Would you reproduce each line below exactly, leaving every picture out?

## RECORDS SHOWN
○ ○ ○ ○ ○ ○ ○
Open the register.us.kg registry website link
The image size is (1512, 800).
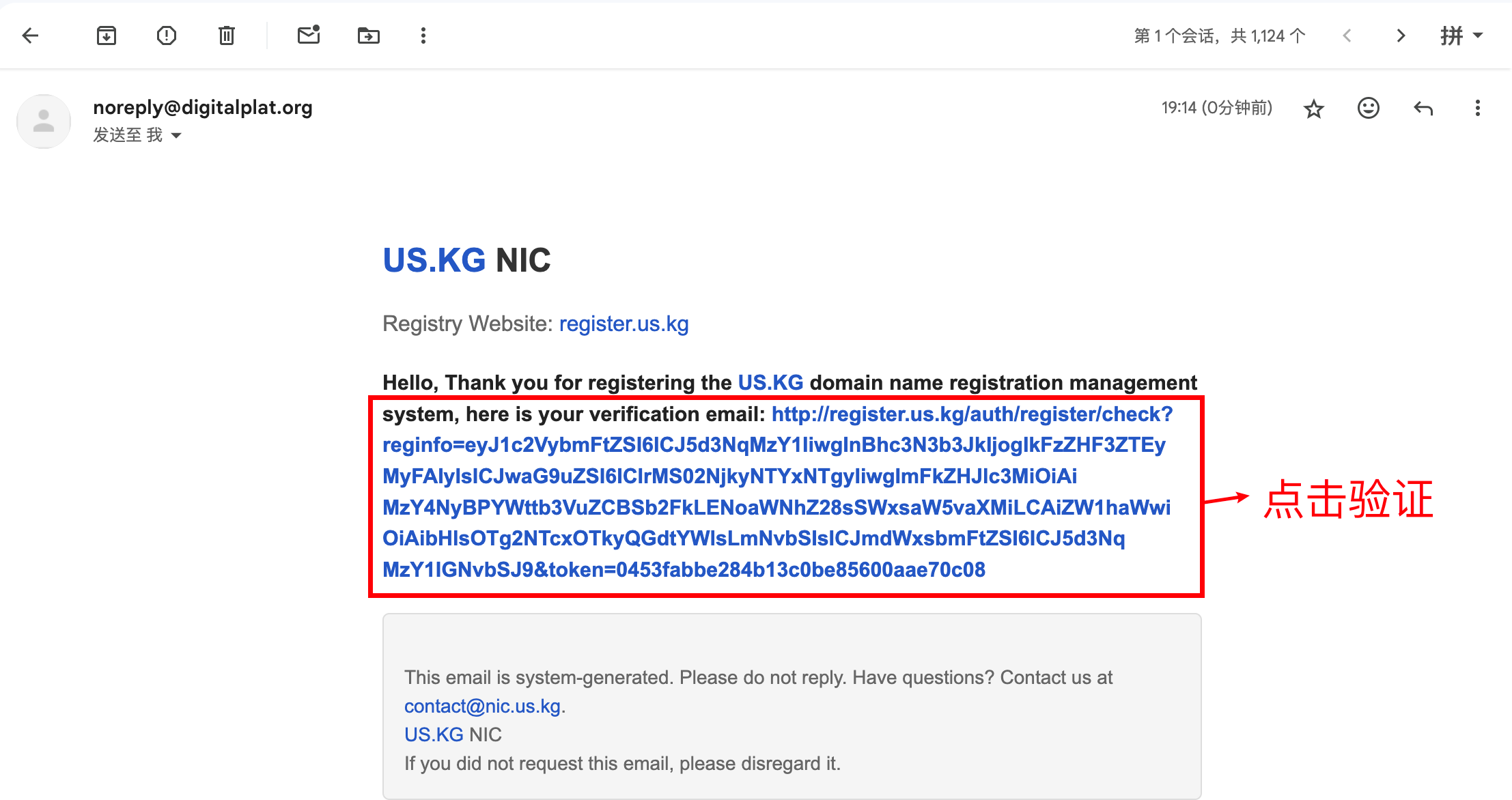624,324
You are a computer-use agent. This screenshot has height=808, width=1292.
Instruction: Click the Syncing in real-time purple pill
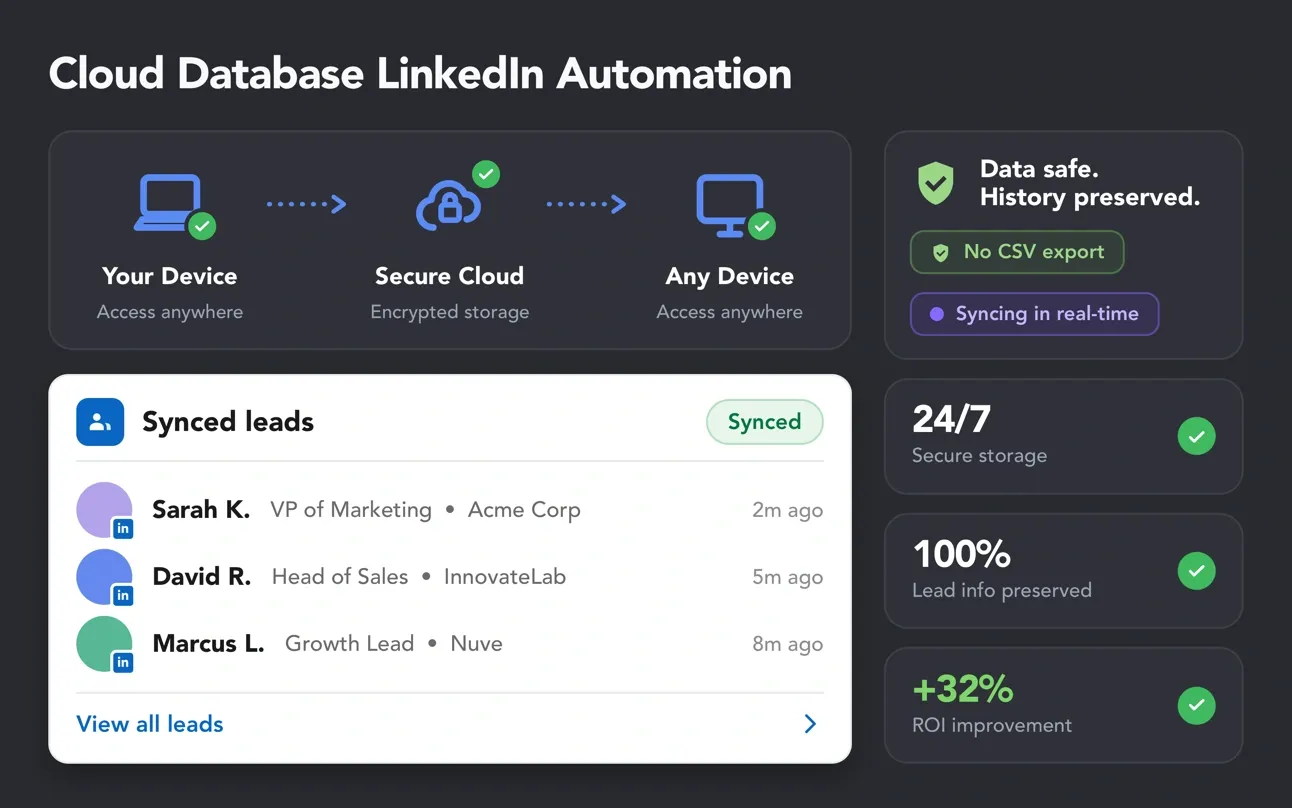(x=1034, y=314)
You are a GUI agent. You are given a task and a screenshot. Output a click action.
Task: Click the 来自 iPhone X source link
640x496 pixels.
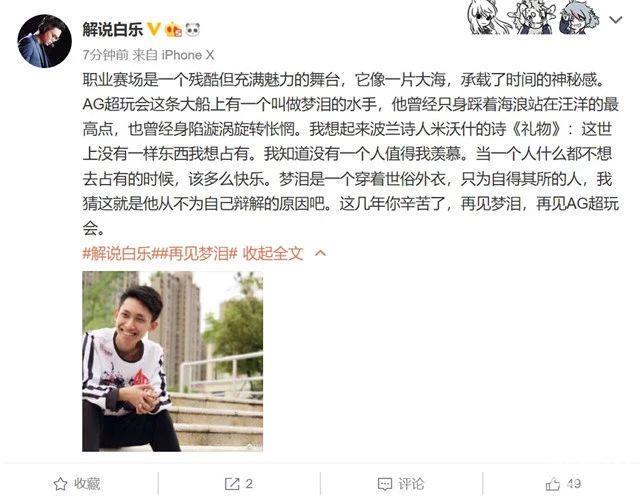pos(173,55)
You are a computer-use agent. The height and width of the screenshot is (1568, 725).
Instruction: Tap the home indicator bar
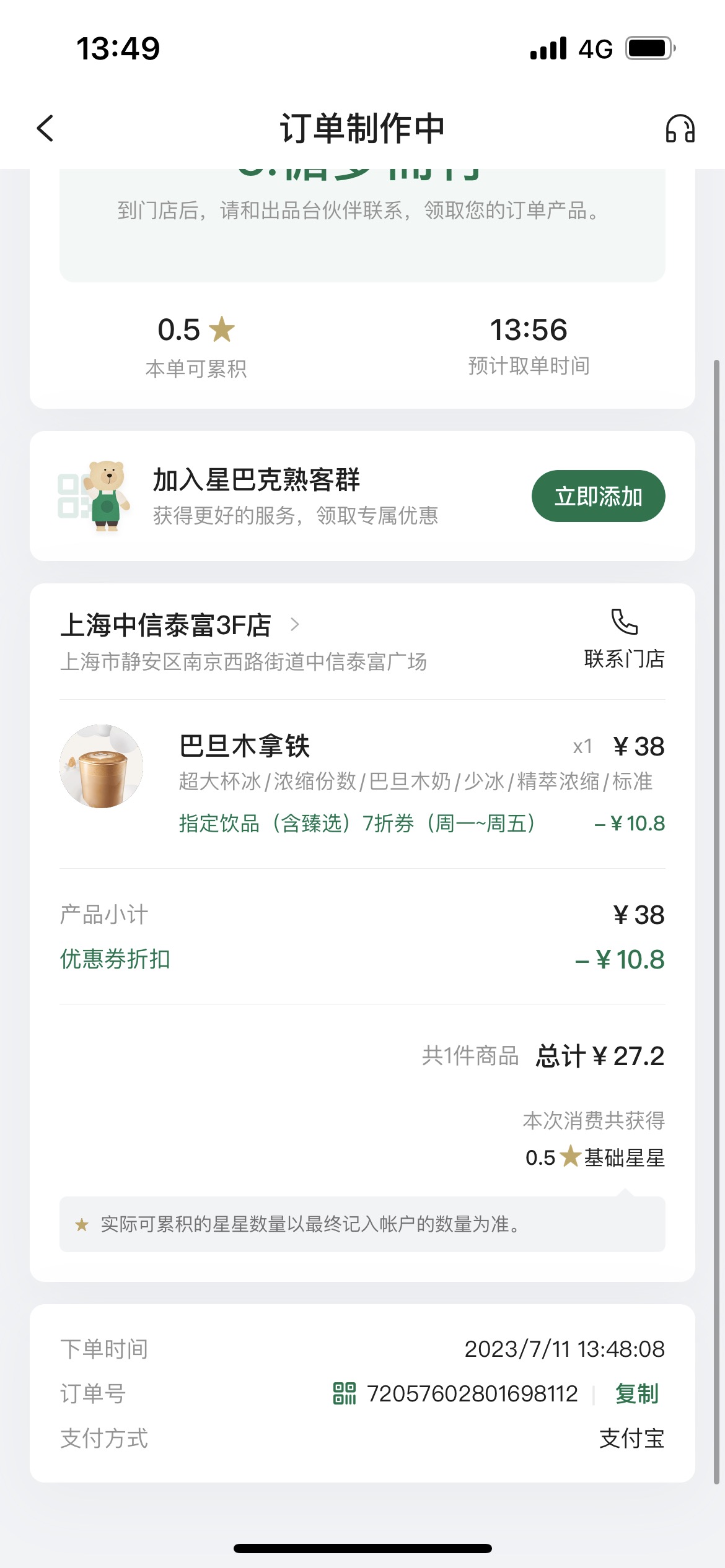pos(362,1548)
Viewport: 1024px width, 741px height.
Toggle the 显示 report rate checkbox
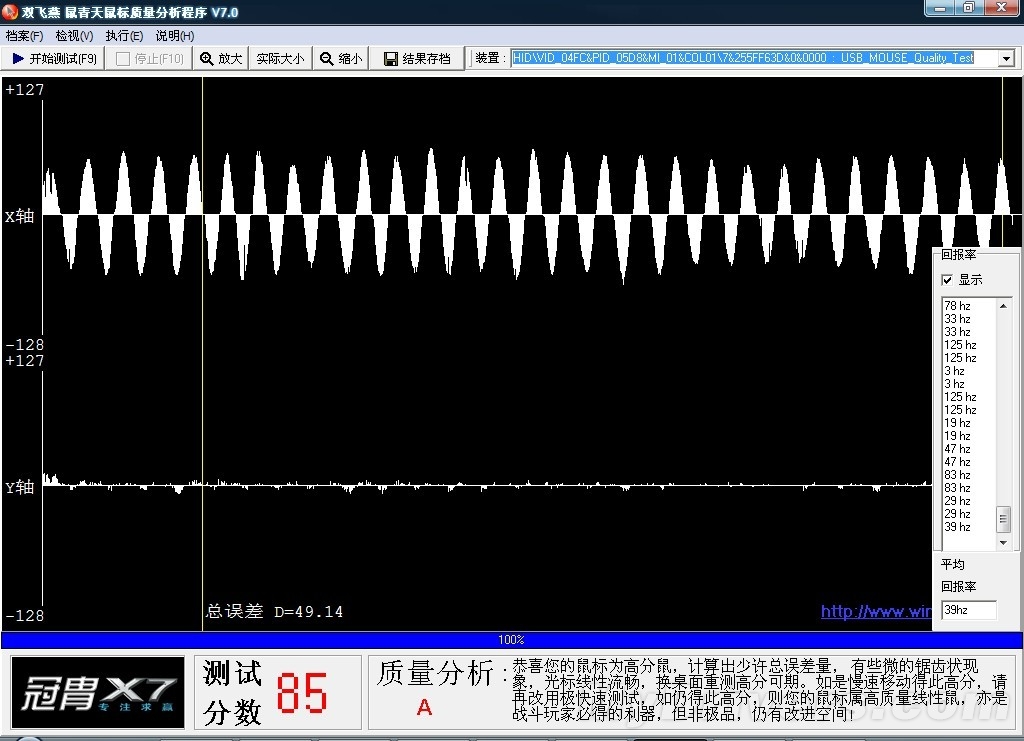(947, 280)
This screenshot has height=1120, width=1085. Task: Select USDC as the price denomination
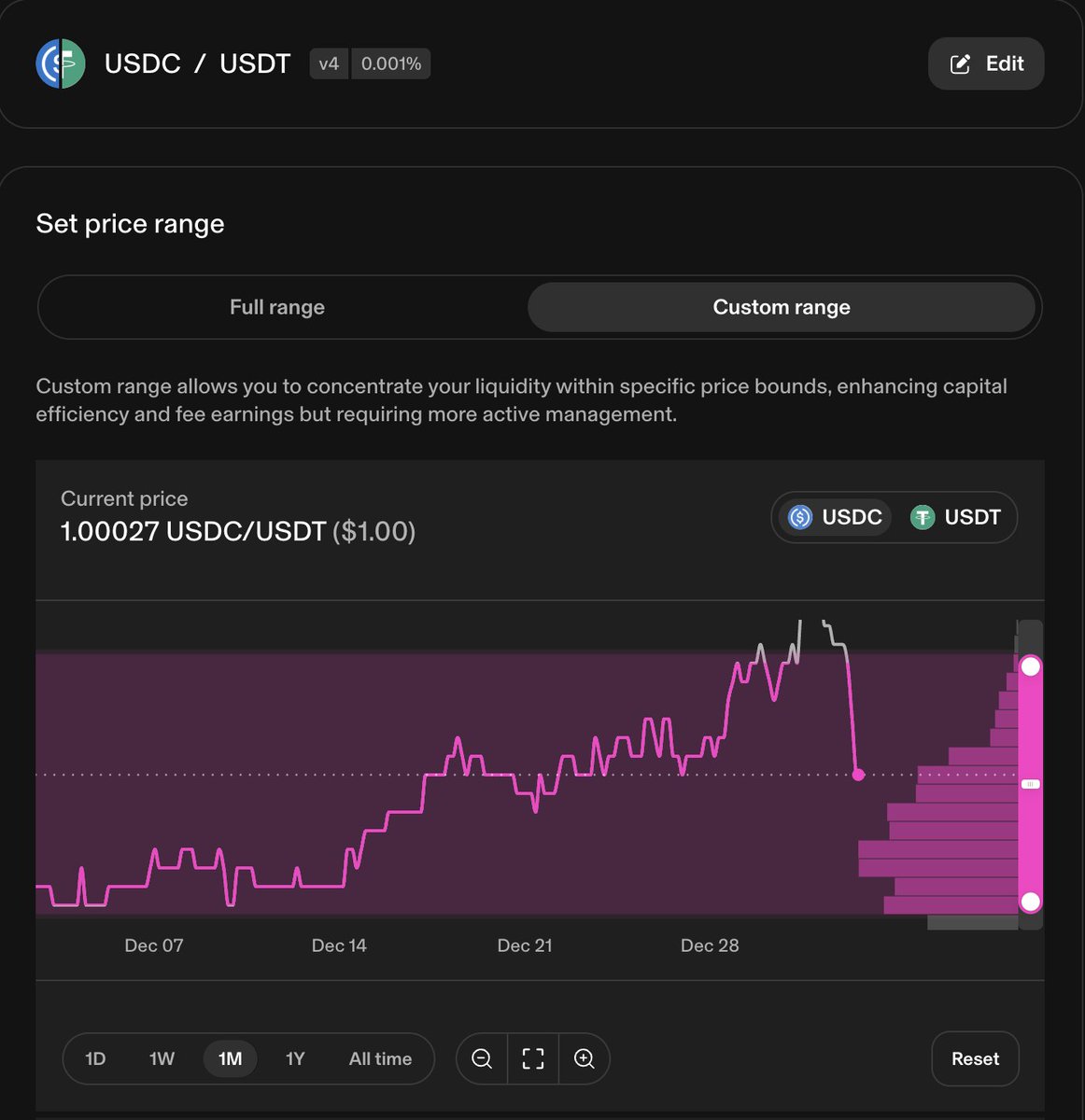coord(836,517)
○ ○ ○ ○ ○ ○ ○
## SOLUTION FOR THIS TASK
Open the register.us.kg registry website link
The image size is (1512, 800).
624,324
You are a computer-use agent. This screenshot has height=808, width=1292.
Instruction: Click the Syncing in real-time purple pill
(x=1034, y=314)
You are a GUI agent. You are given a task and a screenshot. Output a click action.
Task: Click the 来自 iPhone X source link
640x496 pixels.
pos(173,55)
You are a computer-use agent. The height and width of the screenshot is (1568, 725).
Instruction: Tap the home indicator bar
pos(362,1548)
Viewport: 1024px width, 741px height.
Toggle the 显示 report rate checkbox
(947, 280)
This screenshot has height=1120, width=1085. Task: Select USDC as the price denomination
coord(836,517)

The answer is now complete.